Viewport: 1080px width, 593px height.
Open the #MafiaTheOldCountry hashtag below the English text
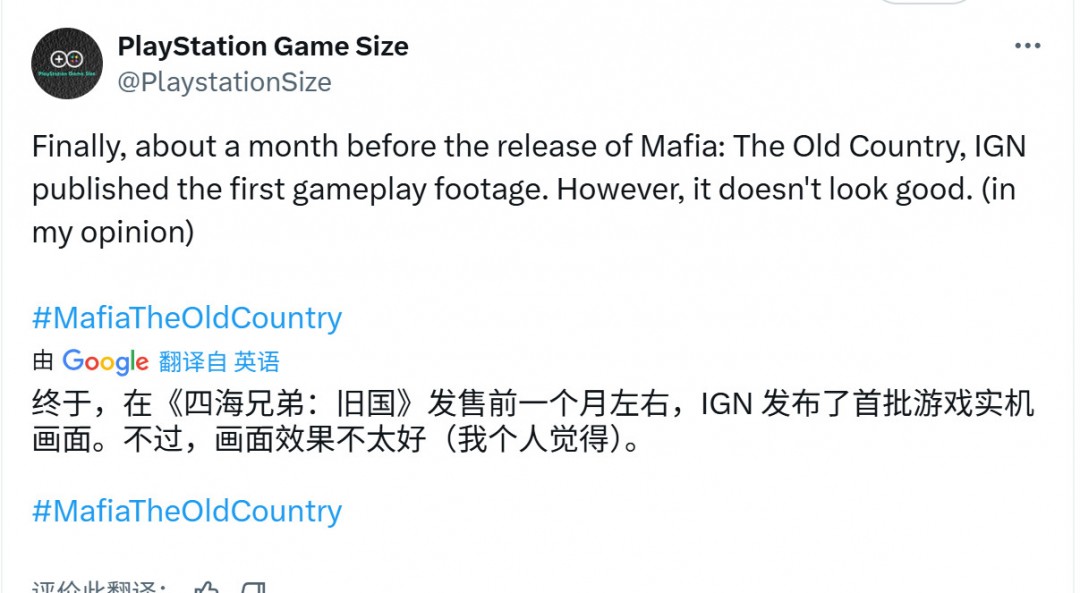click(x=187, y=318)
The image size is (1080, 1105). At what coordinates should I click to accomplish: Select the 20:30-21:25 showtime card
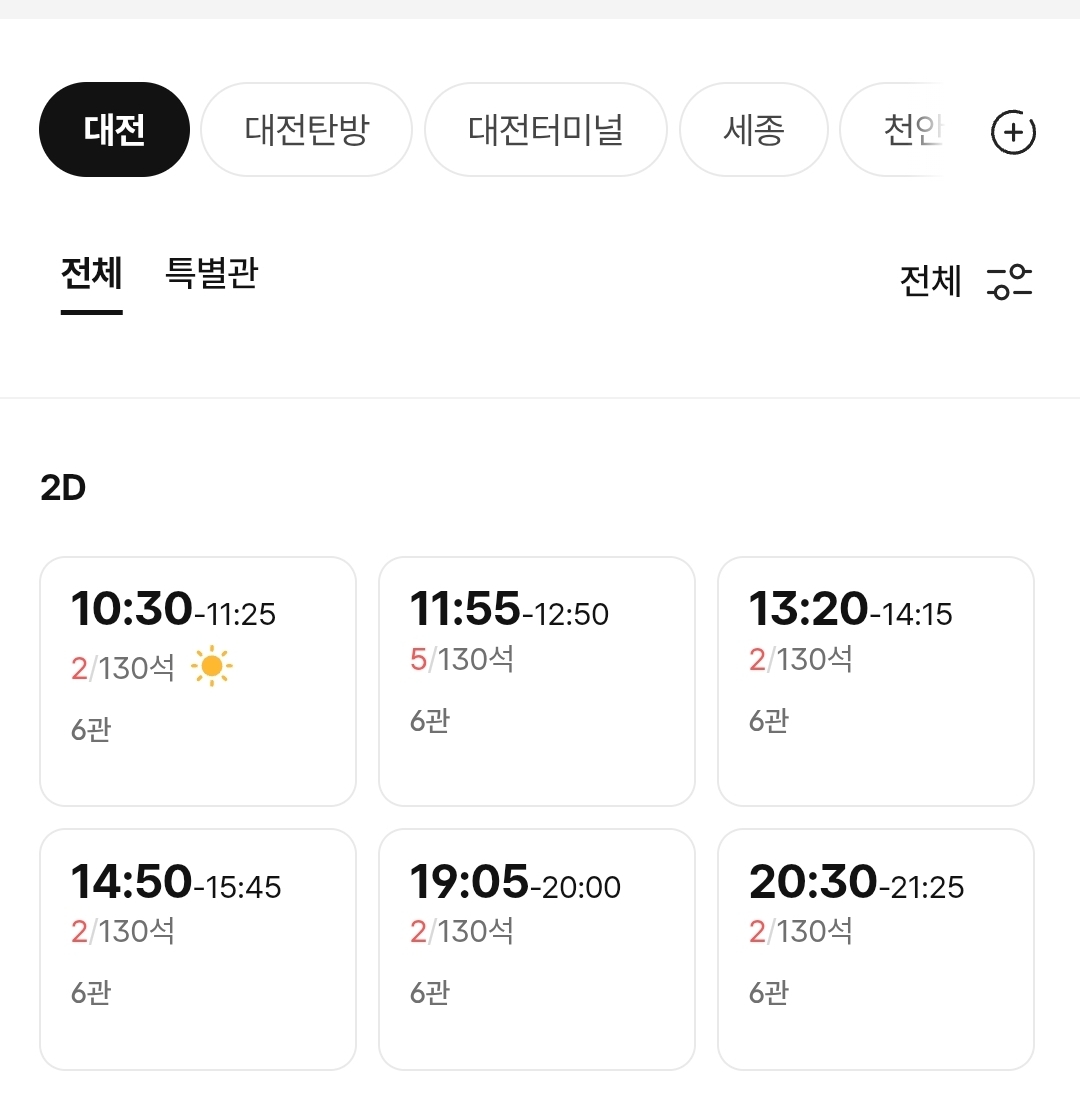[876, 949]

::::

Repeat the material exactly, without images.

Answer for this exercise:
Viewport: 1080px width, 593px height.
Open the #MafiaTheOldCountry hashtag below the English text
click(x=187, y=318)
The image size is (1080, 1105). At what coordinates should I click to accomplish: Select the 20:30-21:25 showtime card
[876, 949]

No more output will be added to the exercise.